TASK REQUIREMENTS
Continue the excerpt on the Fitch-style proof of ((P ∧ ¬Q) → Q) → (P → Q), starting after its final sentence about the double negation path.

EXCERPTED TEXT
Can you use the Law of Excluded Middle?

$$\fitch{}{\fitch{(P\land\lnot Q)\to Q}{\fitch{P}{\left.\raise{5ex}{Q\vee\lnot Q\\\fitch{Q}{Q}\\Q\to Q}\right\}&\text{add this}\\\fitch{\lnot Q}{P\wedge\lnot Q\\ Q}\\\lnot Q \to Q\\Q}\\P\to Q}\\((P\land\lnot Q)\to Q )\to(P\to Q)}$$

Else there is the double negation path.

DATA EXTRACT
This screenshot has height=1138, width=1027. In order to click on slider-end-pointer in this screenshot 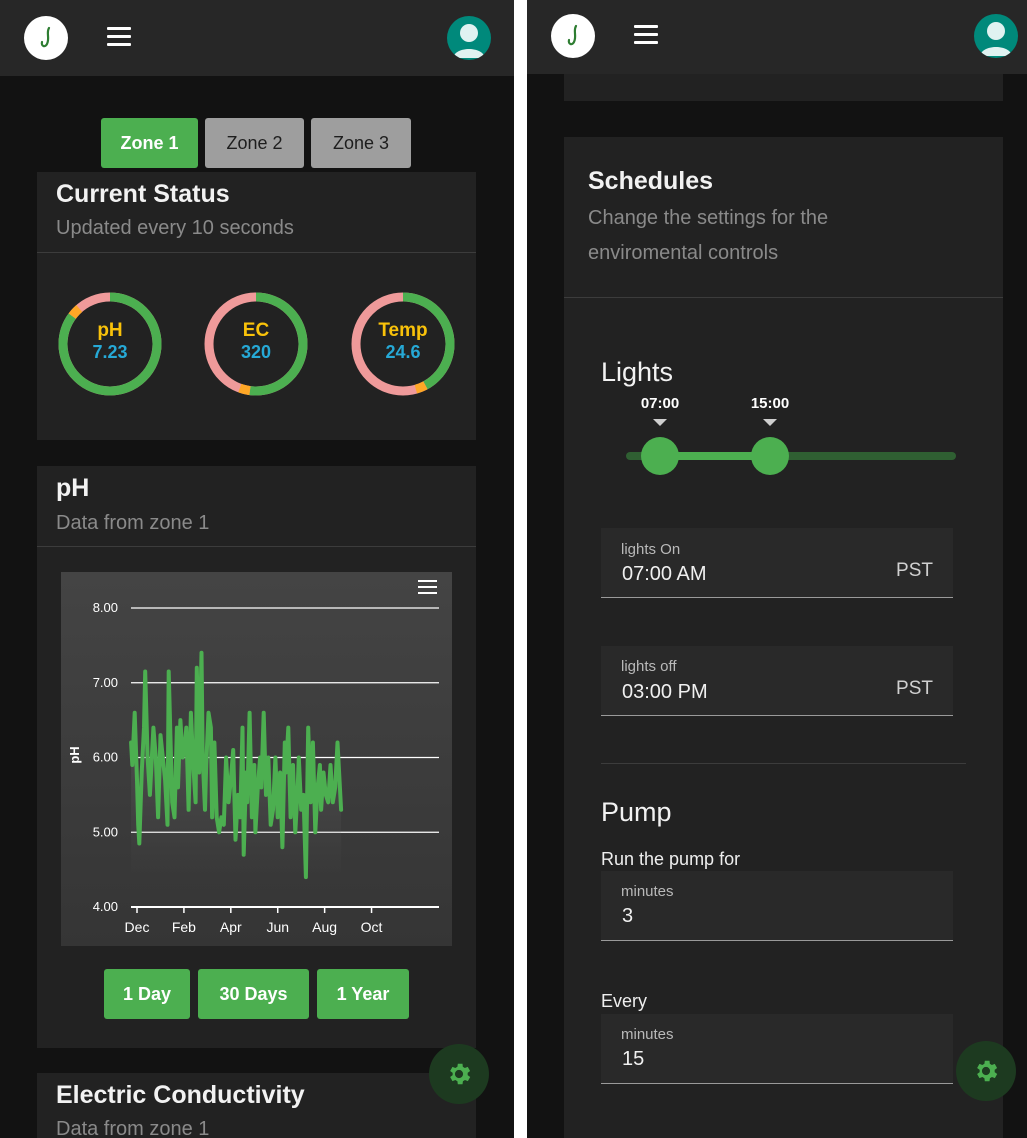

ANSWER SPACE
$$\fitch{}{\fitch{(P\land\lnot Q)\to Q}{\fitch{P}{\fitch{\lnot Q}{P\wedge\lnot Q\\ Q\\\bot}\\\lnot\lnot Q \\Q }\\P\to Q}\\((P\land\lnot Q)\to Q )\to(P\to Q)}$$

If the falsum symbol is not accepted this can be modified to introduce negation via $X\to\neg Y, X\to Y\vdash \neg X$

$$\fitch{}{\fitch{(P\land\lnot Q)\to Q}{\fitch{P}{\fitch{\lnot Q}{\neg Q}\\\lnot Q\to\lnot Q\\\fitch{\lnot Q}{P\wedge\lnot Q\\ Q}\\\neg Q\to Q\\\lnot\lnot Q \\Q }\\P\to Q}\\((P\land\lnot Q)\to Q )\to(P\to Q)}$$

I'll leave the justifications to you.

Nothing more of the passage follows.